2019年の香港デモはたびたび「参加者は若者が中心」と強調された。まるで「若さ」が間違いであるかのような揶揄もあった。だが、この作品は、デモと香港の歴史をオーバーラップさせることで一つの真理を描き出した。それは、「いつの時代の運動や行動も、先頭に立つのは若者たちだ」ということだ。

■東出昌大(俳優)

「なぜ銃を向けるんだ? 」。世界中で叫ばれる無辜の市民の悲痛な訴えの起こりを、私達は探さなければいけない。そしてこの映画は、その一端の真実を鮮烈に教えてくれる。

■増田ユリヤ(ジャーナリスト)

2019年12月。香港を訪れた。ポールの折れ曲がった信号機。歩道に残る「加油」の文字。警察とデモ隊が激しく衝突した香港理工大学は封鎖され、多数の雨傘が残されていた。自由を求め、香港人として生きる人々を応援し続けたい。彼らの苦悩を見て、改めて思う。

■堀潤(ジャーナリスト)

私はなす術もなく見つめることしか出来なかった。あの時、結局、抗えなかった。民主主義が目の前で破壊されているのに。しかし、この映画を命をかけ香港人たちが完成させた。世に放った。諦めない。諦めてはいけない。だから、負けない。共に、声を。自由を希求するその精神を失ってはいけない。

■野嶋剛(ジャーナリスト・大東文化大教授)

何もない岩だらけの島だった香港を「東洋の真珠」に育て上げたのは、人間の力にほかならない。同作は、その香港人の世代を超えた生き様を重層的に映し出し、「香港の価値は人にある」と観客に語りかける。
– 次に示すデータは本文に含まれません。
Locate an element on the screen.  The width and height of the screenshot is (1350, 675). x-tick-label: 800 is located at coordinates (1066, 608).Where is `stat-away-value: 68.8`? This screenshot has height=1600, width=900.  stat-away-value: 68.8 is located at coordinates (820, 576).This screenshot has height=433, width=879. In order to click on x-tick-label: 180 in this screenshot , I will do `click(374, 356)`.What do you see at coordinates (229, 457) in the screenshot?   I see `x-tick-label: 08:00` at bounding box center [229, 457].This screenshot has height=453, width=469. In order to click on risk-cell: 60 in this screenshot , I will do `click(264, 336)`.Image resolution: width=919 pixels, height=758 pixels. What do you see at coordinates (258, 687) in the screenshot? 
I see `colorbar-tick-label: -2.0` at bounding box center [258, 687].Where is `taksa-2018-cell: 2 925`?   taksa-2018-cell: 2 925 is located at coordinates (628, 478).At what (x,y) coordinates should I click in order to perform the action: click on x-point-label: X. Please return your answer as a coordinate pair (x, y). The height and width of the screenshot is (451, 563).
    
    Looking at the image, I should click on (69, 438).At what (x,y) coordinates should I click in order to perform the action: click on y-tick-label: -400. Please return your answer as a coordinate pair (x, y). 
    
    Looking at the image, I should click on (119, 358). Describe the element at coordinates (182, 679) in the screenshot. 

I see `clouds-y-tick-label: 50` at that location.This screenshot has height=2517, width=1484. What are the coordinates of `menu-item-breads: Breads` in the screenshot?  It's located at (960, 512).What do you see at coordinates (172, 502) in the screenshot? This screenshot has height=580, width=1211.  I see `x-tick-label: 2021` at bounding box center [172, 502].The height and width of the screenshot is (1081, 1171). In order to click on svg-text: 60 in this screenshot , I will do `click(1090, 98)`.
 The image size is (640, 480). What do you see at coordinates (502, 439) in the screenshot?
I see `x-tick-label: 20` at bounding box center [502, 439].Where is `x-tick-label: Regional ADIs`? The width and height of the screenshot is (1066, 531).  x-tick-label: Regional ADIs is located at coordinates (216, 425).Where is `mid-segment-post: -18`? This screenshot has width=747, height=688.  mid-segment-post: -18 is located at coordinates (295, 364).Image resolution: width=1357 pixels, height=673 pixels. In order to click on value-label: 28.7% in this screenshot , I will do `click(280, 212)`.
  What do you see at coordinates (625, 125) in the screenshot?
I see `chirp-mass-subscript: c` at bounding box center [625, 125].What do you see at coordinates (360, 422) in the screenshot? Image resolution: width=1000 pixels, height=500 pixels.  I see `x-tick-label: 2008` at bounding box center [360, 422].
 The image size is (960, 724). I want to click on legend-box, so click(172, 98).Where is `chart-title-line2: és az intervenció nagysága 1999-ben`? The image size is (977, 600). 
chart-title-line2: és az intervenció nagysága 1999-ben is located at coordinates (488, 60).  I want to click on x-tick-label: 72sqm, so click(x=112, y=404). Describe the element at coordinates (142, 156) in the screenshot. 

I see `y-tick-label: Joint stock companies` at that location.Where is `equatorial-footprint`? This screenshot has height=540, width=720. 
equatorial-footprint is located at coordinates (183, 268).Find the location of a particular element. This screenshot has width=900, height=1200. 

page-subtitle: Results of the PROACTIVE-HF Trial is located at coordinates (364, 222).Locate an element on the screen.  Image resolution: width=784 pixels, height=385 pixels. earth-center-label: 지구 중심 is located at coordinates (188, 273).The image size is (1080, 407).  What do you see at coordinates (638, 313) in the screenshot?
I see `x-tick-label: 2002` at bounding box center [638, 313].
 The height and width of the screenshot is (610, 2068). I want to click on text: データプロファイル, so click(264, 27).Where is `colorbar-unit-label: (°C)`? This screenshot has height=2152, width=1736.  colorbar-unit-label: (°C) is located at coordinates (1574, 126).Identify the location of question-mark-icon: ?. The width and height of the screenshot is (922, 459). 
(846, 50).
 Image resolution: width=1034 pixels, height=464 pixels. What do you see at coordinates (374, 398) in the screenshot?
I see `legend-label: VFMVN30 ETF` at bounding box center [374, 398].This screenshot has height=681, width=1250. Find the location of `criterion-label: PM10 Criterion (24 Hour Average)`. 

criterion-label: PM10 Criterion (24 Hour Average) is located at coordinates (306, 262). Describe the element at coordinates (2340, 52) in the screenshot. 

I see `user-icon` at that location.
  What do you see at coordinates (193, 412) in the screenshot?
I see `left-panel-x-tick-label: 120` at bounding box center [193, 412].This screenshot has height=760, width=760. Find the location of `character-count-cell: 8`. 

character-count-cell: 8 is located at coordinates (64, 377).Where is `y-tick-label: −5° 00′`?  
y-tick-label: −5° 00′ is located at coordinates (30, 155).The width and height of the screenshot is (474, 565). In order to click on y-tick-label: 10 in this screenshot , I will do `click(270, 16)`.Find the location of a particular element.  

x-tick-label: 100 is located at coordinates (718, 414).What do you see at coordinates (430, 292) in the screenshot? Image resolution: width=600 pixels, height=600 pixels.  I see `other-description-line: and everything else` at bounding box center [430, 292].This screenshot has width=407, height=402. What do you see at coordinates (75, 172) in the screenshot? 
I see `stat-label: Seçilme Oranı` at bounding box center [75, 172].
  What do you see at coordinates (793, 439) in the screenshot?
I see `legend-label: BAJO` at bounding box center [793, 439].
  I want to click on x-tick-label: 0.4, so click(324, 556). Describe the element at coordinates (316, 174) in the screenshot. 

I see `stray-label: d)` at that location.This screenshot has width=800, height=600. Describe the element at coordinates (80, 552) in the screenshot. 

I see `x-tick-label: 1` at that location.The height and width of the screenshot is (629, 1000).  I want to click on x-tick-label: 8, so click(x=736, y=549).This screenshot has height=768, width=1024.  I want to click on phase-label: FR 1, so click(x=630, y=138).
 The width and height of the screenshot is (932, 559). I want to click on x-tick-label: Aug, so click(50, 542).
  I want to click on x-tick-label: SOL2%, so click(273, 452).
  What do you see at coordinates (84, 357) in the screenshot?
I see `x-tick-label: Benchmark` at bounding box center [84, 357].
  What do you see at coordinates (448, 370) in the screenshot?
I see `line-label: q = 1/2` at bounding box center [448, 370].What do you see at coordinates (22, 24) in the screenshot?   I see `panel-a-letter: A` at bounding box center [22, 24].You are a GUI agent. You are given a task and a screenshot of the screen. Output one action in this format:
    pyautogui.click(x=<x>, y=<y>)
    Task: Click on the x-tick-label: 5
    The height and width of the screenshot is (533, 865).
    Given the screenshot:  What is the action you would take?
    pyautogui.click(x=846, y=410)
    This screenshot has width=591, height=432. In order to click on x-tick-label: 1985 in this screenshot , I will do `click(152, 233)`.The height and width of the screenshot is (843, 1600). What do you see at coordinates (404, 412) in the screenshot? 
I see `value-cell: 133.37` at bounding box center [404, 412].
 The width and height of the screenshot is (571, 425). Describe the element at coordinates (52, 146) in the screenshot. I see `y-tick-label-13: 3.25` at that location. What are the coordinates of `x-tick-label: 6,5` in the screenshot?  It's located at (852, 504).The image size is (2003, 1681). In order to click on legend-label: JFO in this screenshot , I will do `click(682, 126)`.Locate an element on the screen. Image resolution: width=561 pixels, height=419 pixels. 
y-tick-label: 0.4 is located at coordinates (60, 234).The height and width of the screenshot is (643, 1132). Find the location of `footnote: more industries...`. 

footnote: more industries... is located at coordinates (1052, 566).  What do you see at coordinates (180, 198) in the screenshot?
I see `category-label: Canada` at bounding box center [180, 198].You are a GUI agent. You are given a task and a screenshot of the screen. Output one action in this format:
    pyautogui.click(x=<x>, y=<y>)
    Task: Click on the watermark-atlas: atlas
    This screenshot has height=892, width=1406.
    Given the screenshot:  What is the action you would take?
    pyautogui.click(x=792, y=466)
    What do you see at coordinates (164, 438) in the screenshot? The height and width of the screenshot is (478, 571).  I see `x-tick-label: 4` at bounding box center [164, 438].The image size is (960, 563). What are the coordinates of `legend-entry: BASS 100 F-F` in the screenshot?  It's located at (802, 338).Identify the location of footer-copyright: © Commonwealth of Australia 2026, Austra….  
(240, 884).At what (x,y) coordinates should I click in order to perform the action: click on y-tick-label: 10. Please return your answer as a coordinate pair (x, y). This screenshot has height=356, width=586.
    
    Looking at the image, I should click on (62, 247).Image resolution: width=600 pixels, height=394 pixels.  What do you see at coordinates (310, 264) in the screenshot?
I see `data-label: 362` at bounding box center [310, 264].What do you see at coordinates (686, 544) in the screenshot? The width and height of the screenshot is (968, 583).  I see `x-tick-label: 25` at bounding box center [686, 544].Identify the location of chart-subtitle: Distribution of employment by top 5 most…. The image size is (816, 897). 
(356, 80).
香港人こそ香港なのだ。だからこそ、今の苦難に彼らがいつか打ち勝つ日を信じたい

■くれい響(映画評論家)

「香港を愛している」という想いで繋がった、時代と世代を超えた斬新なコラボ。彼らによって放たれる熱く切実なメッセージの数々は、観る者の胸を掴んで離さない!

■プチ鹿島(時事芸人)

「導いてくれる聖人はいません」。この映画に出てくる印象的な言葉の一つだ。よく日本の選挙では「投票したい人がいない」という理由を聞くが、すべて任そうとするからでは? 常にチェックも必要であり、「自分で考える」大切さを教えてくれた作品です。

『Blue Island 憂鬱之島』7月16日から、東京・渋谷のユーロスペースなど、全国で順次公開される。